Recipes & Stuff!! - Chicken Pesto Pasta with Coconut Milk


Chicken Pesto Pasta with Coconut Milk

Ingredients
  • 150g Ayam Brand Coconut Milk 
  • 80g sliced chicken 
  • 3pcs cherry tomato 
  • 1tbsp minced garlic 
  • 10g arugula 
  • 30g broccoli 
  • Pinch of salt 
  • Pinch of black pepper 
  • Pinch of chicken powder 
Pesto Sauce
  • 130 g basil leaves 
  • 25g parmesan cheese 
  • 60g olive oil 
  • 40g pinenut 
  • 2pcs whole garlic 
  • Pinch of salt 
  • Pinch of black pepper 
Method
  1. Cook pasta in a pot of boiling water for 6-8 minutes. 
  2. Strain in a colander and drizzle olive oil and toss well. 

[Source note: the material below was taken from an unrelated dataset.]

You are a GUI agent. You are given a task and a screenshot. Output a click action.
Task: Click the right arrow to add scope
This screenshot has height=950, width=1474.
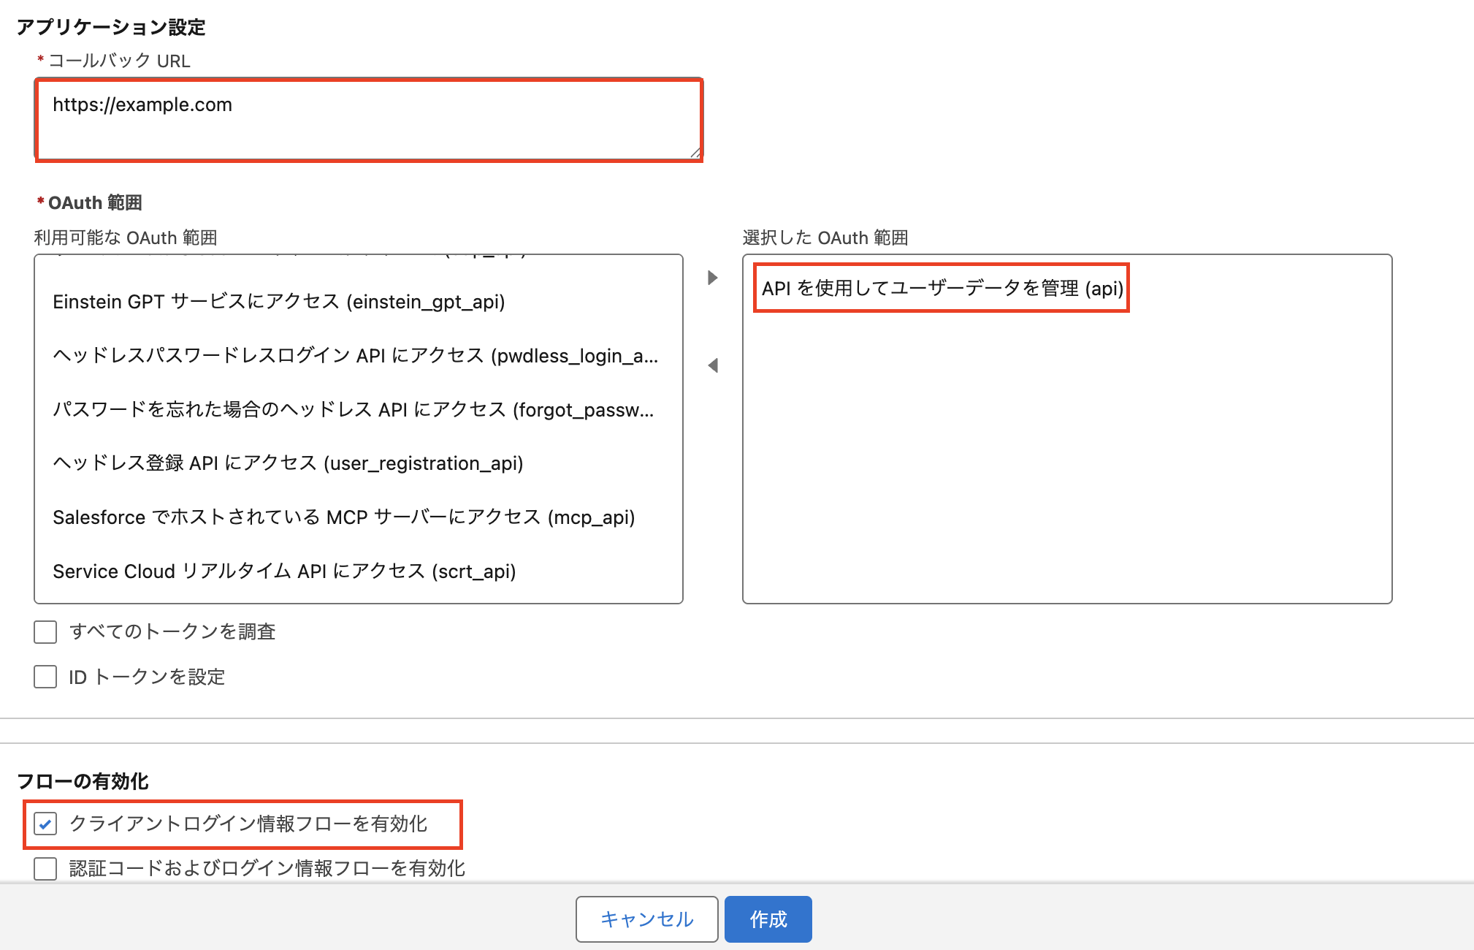pyautogui.click(x=713, y=278)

  3. To make pesto sauce, pluck the basil leaf from the stalk. Discard the stem. 
  4. Roast the pinenuts in a tray at 180C for 6-8 minutes. Ensure that the pinenuts are cooled throughly before adding into the blender. 
  5. In a blender, pulse the basil and pinenuts, then add in the olive oil gradually. 
  6. Add in the rest of the pesto ingredients, mix well and it is ready for use. 
  7. In a hot pan, drizzle in olive oil and add minced garlic,cherry tomato, chicken thigh and broccoli. Stir-fry for 1 minute. 
  8. Add in the coconut milk, pesto sauce and bring to boil. Add in the pasta and season with salt, black pepper and chicken powder. 
  9. Once ready, transfer to a bowl and finish with arugula on top of the pasta. Ready to serve.